Problem statement: Write out, with no changes, every line starting at the one that contains "This screenshot has" and ending at the last line of the data below. Leave pictures out.

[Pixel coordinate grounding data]
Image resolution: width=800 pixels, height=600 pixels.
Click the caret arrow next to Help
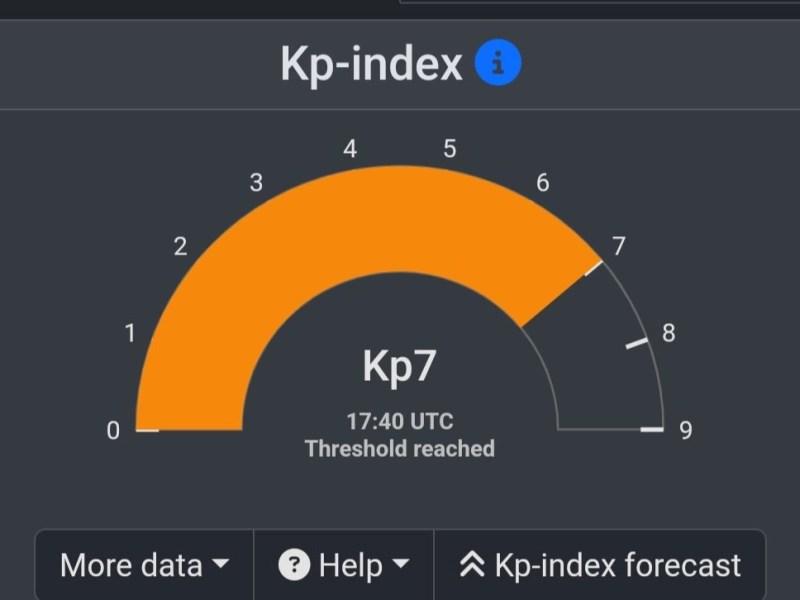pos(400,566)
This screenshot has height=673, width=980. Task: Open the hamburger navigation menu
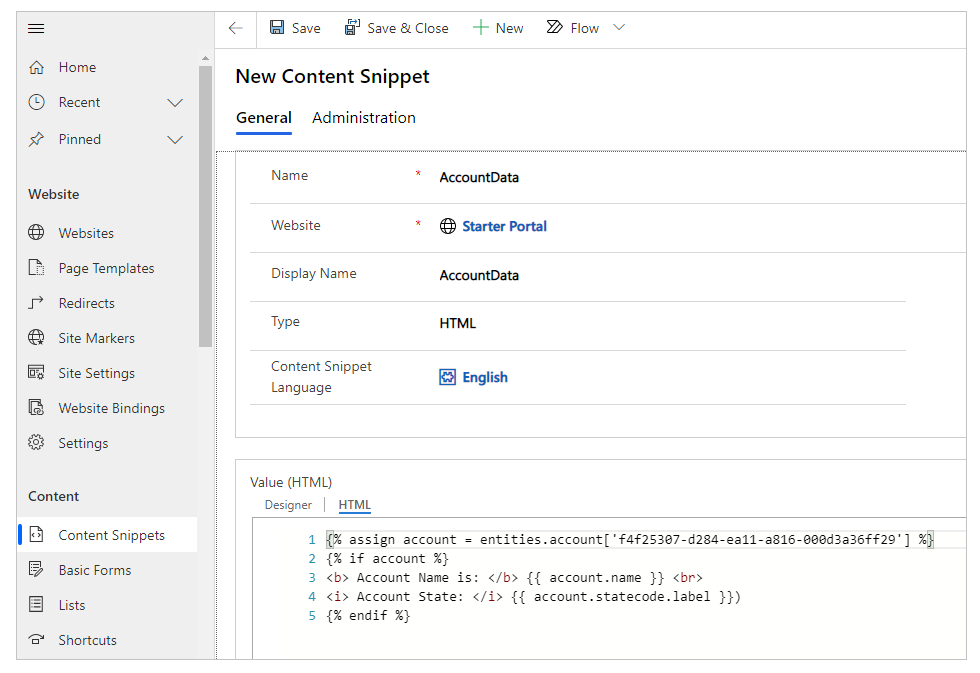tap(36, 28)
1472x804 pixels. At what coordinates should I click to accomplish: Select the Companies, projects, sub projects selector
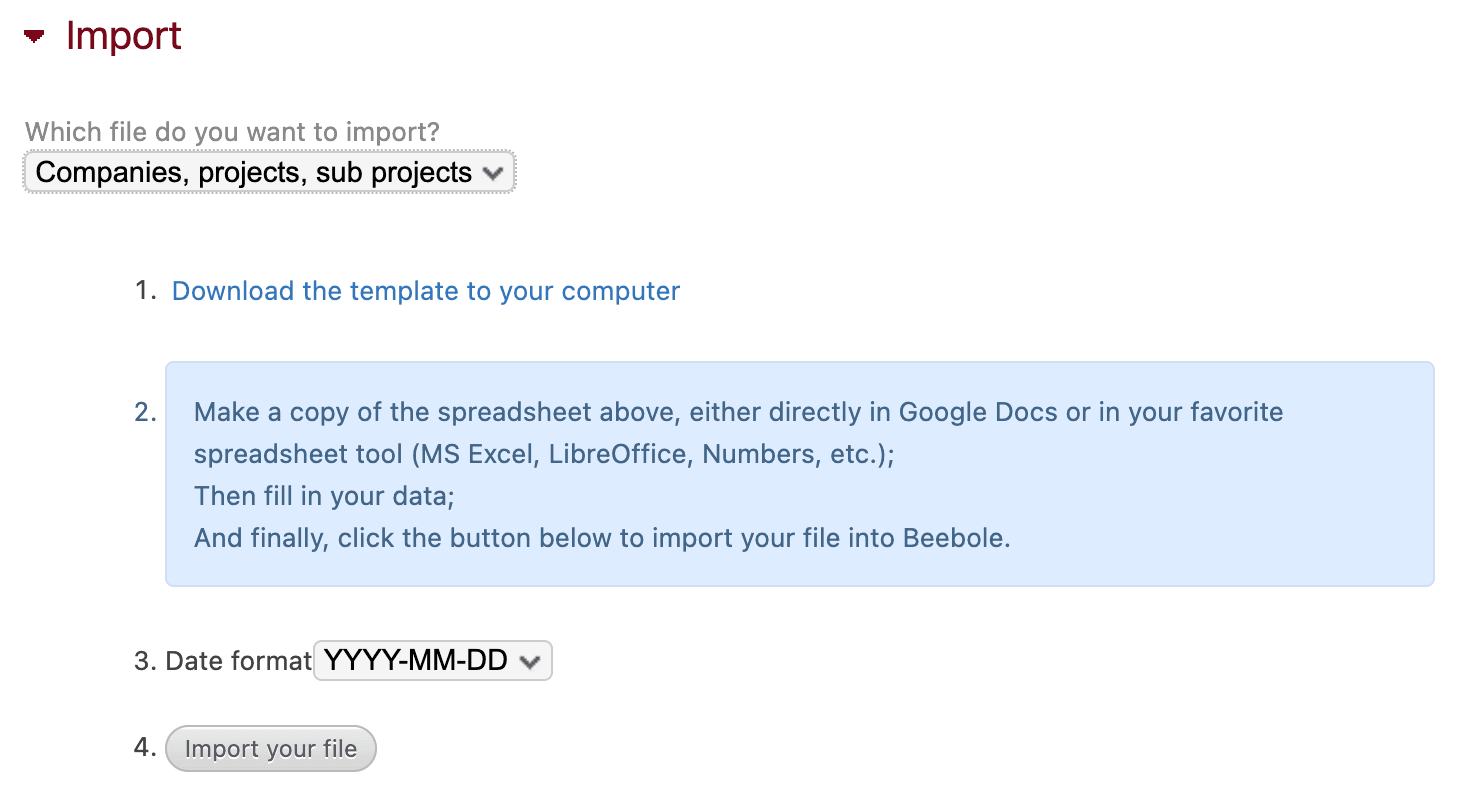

Your response:
This screenshot has height=673, width=980. Task: Open the hamburger navigation menu
tap(36, 28)
1472x804 pixels. At what coordinates should I click to accomplish: Select the Companies, projects, sub projects selector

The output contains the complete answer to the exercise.